Return the following lines and nothing else: the one holding "Task: Click the 3 KILLINGS figure" and all those after it in the records below, unchanged, minus any pictures.
:: Entries supplied ::
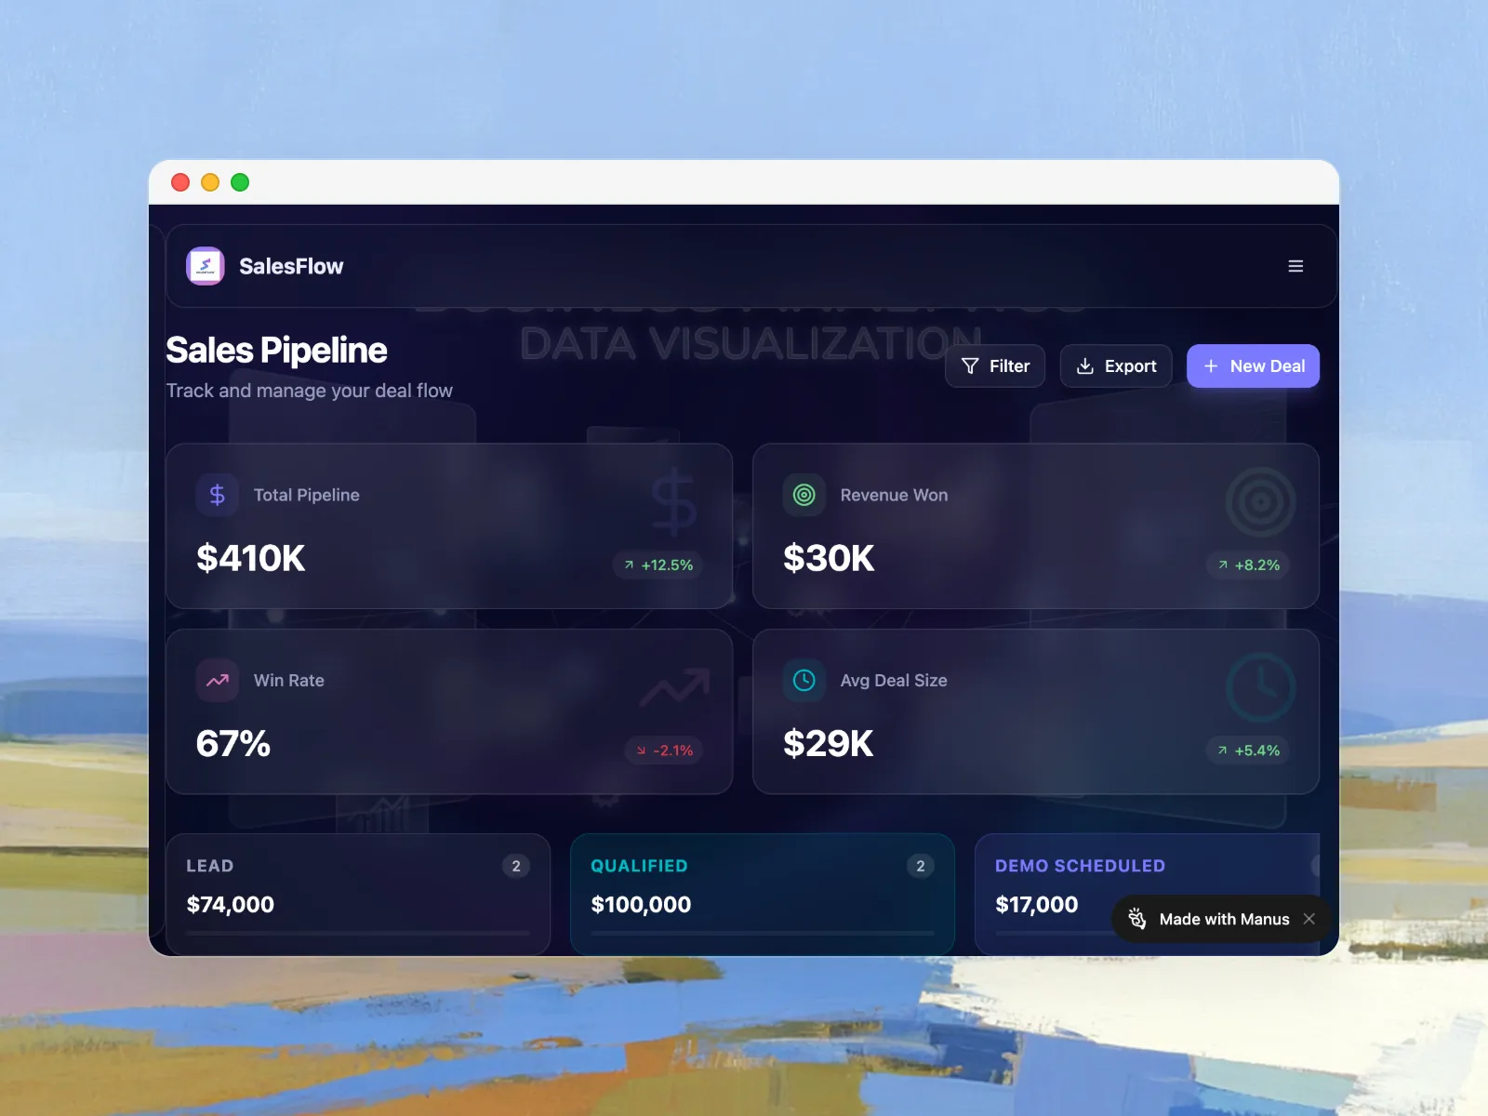This screenshot has width=1488, height=1116.
Task: Click the Lead stage count badge
Action: pyautogui.click(x=516, y=866)
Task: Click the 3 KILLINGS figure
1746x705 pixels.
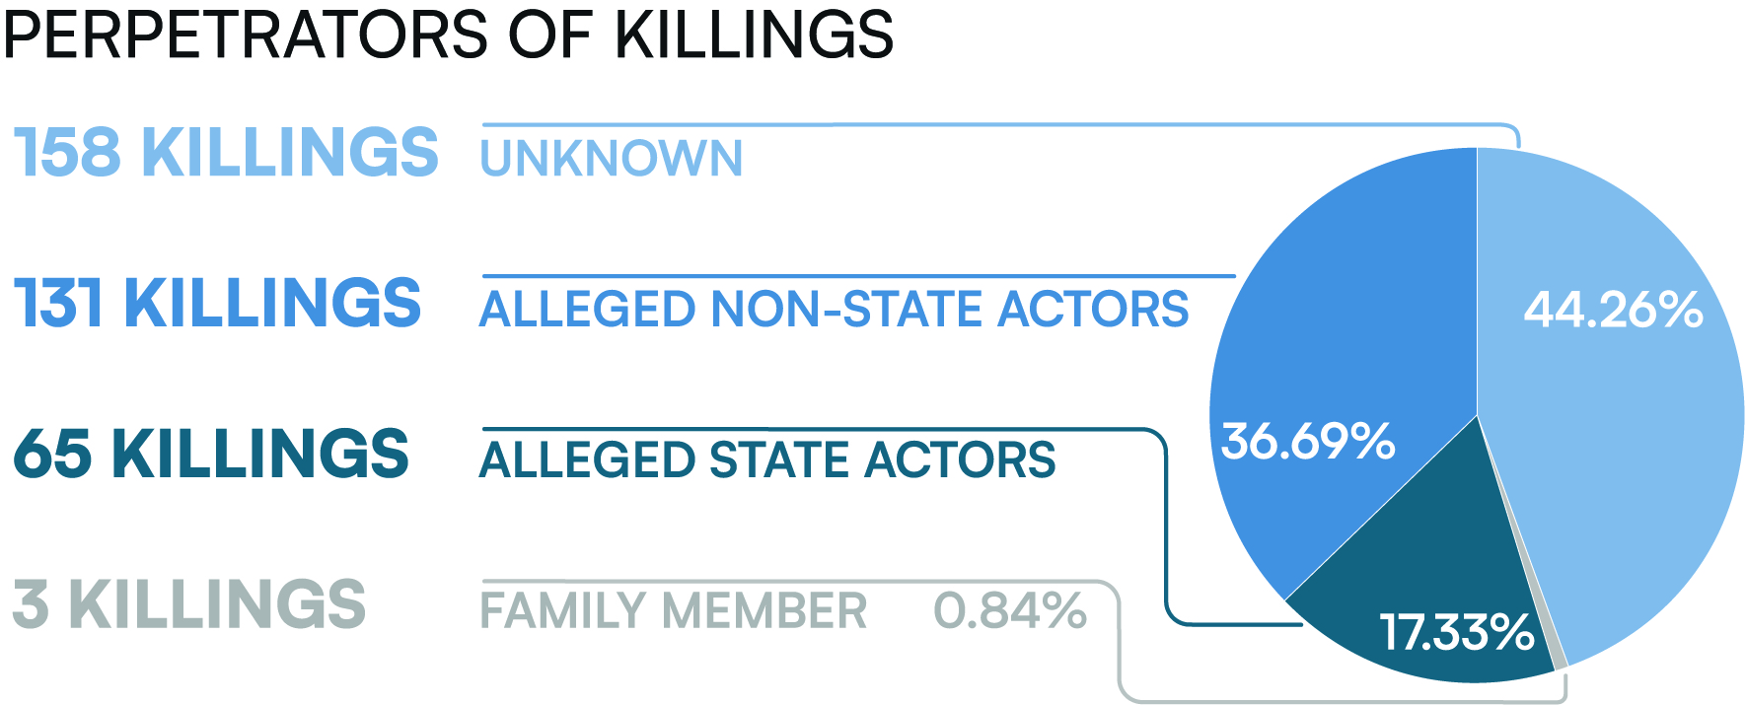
:::
== Finished exercise ==
Task: Click the 3 KILLINGS figure
1746x705 pixels.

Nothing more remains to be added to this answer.